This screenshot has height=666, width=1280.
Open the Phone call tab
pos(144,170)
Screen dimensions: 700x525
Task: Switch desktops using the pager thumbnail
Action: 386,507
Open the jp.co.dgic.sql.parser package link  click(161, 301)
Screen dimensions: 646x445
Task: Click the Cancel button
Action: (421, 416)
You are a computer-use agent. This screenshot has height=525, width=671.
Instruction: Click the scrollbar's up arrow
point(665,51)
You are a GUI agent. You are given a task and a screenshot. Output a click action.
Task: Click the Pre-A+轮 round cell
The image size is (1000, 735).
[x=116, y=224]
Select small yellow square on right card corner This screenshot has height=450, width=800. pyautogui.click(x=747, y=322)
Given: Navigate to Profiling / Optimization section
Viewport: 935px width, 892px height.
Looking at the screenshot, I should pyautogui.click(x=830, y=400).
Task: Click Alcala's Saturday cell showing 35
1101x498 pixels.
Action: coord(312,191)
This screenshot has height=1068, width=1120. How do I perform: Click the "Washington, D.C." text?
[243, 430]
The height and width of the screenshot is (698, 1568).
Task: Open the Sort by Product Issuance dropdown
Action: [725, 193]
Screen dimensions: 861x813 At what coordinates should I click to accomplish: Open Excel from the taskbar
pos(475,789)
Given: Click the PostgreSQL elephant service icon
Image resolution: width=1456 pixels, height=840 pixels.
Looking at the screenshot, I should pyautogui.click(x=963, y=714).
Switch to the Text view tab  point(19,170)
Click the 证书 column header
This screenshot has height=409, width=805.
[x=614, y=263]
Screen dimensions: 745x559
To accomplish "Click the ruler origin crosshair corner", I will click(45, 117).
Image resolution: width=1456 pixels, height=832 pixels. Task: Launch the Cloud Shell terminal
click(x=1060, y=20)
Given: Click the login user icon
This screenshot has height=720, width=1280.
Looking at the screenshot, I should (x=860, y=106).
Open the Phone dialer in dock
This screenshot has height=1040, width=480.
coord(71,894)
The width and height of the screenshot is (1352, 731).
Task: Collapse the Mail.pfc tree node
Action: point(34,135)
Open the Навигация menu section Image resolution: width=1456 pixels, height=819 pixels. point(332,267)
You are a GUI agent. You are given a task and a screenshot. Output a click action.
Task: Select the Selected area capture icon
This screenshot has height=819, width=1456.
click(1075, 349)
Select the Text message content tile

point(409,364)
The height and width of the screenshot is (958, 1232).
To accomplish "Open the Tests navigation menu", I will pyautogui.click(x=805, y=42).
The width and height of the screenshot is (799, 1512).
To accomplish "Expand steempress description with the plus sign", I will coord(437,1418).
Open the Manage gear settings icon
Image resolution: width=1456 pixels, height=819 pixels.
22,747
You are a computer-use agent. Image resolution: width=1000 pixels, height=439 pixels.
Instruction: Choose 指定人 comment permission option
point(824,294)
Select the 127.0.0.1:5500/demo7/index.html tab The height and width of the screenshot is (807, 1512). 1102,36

───

## Your task
Copy out every one of the records above line for line, with no changes.

## The reply
This screenshot has height=666, width=1280.
Open the Phone call tab
pos(144,170)
Screen dimensions: 700x525
Task: Switch desktops using the pager thumbnail
Action: 386,507
Open the jp.co.dgic.sql.parser package link  click(161, 301)
Screen dimensions: 646x445
Task: Click the Cancel button
Action: (421, 416)
You are a computer-use agent. This screenshot has height=525, width=671.
Instruction: Click the scrollbar's up arrow
point(665,51)
You are a GUI agent. You are given a task and a screenshot. Output a click action.
Task: Click the Pre-A+轮 round cell
The image size is (1000, 735).
[x=116, y=224]
Select small yellow square on right card corner This screenshot has height=450, width=800. pyautogui.click(x=747, y=322)
Given: Navigate to Profiling / Optimization section
Viewport: 935px width, 892px height.
Looking at the screenshot, I should pyautogui.click(x=830, y=400).
Task: Click Alcala's Saturday cell showing 35
1101x498 pixels.
Action: coord(312,191)
This screenshot has height=1068, width=1120. How do I perform: Click the "Washington, D.C." text?
[243, 430]
The height and width of the screenshot is (698, 1568).
Task: Open the Sort by Product Issuance dropdown
Action: [725, 193]
Screen dimensions: 861x813 At what coordinates should I click to accomplish: Open Excel from the taskbar
pos(475,789)
Given: Click the PostgreSQL elephant service icon
Image resolution: width=1456 pixels, height=840 pixels.
Looking at the screenshot, I should pyautogui.click(x=963, y=714).
Switch to the Text view tab  point(19,170)
Click the 证书 column header
This screenshot has height=409, width=805.
[x=614, y=263]
Screen dimensions: 745x559
To accomplish "Click the ruler origin crosshair corner", I will click(45, 117).
Image resolution: width=1456 pixels, height=832 pixels. Task: Launch the Cloud Shell terminal
click(x=1060, y=20)
Given: Click the login user icon
This screenshot has height=720, width=1280.
Looking at the screenshot, I should (x=860, y=106).
Open the Phone dialer in dock
This screenshot has height=1040, width=480.
coord(71,894)
The width and height of the screenshot is (1352, 731).
Task: Collapse the Mail.pfc tree node
Action: point(34,135)
Open the Навигация menu section Image resolution: width=1456 pixels, height=819 pixels. point(332,267)
You are a GUI agent. You are given a task and a screenshot. Output a click action.
Task: Select the Selected area capture icon
This screenshot has height=819, width=1456.
click(1075, 349)
Select the Text message content tile

point(409,364)
The height and width of the screenshot is (958, 1232).
To accomplish "Open the Tests navigation menu", I will pyautogui.click(x=805, y=42).
The width and height of the screenshot is (799, 1512).
To accomplish "Expand steempress description with the plus sign", I will coord(437,1418).
Open the Manage gear settings icon
Image resolution: width=1456 pixels, height=819 pixels.
22,747
You are a computer-use agent. Image resolution: width=1000 pixels, height=439 pixels.
Instruction: Choose 指定人 comment permission option
point(824,294)
Select the 127.0.0.1:5500/demo7/index.html tab The height and width of the screenshot is (807, 1512). 1102,36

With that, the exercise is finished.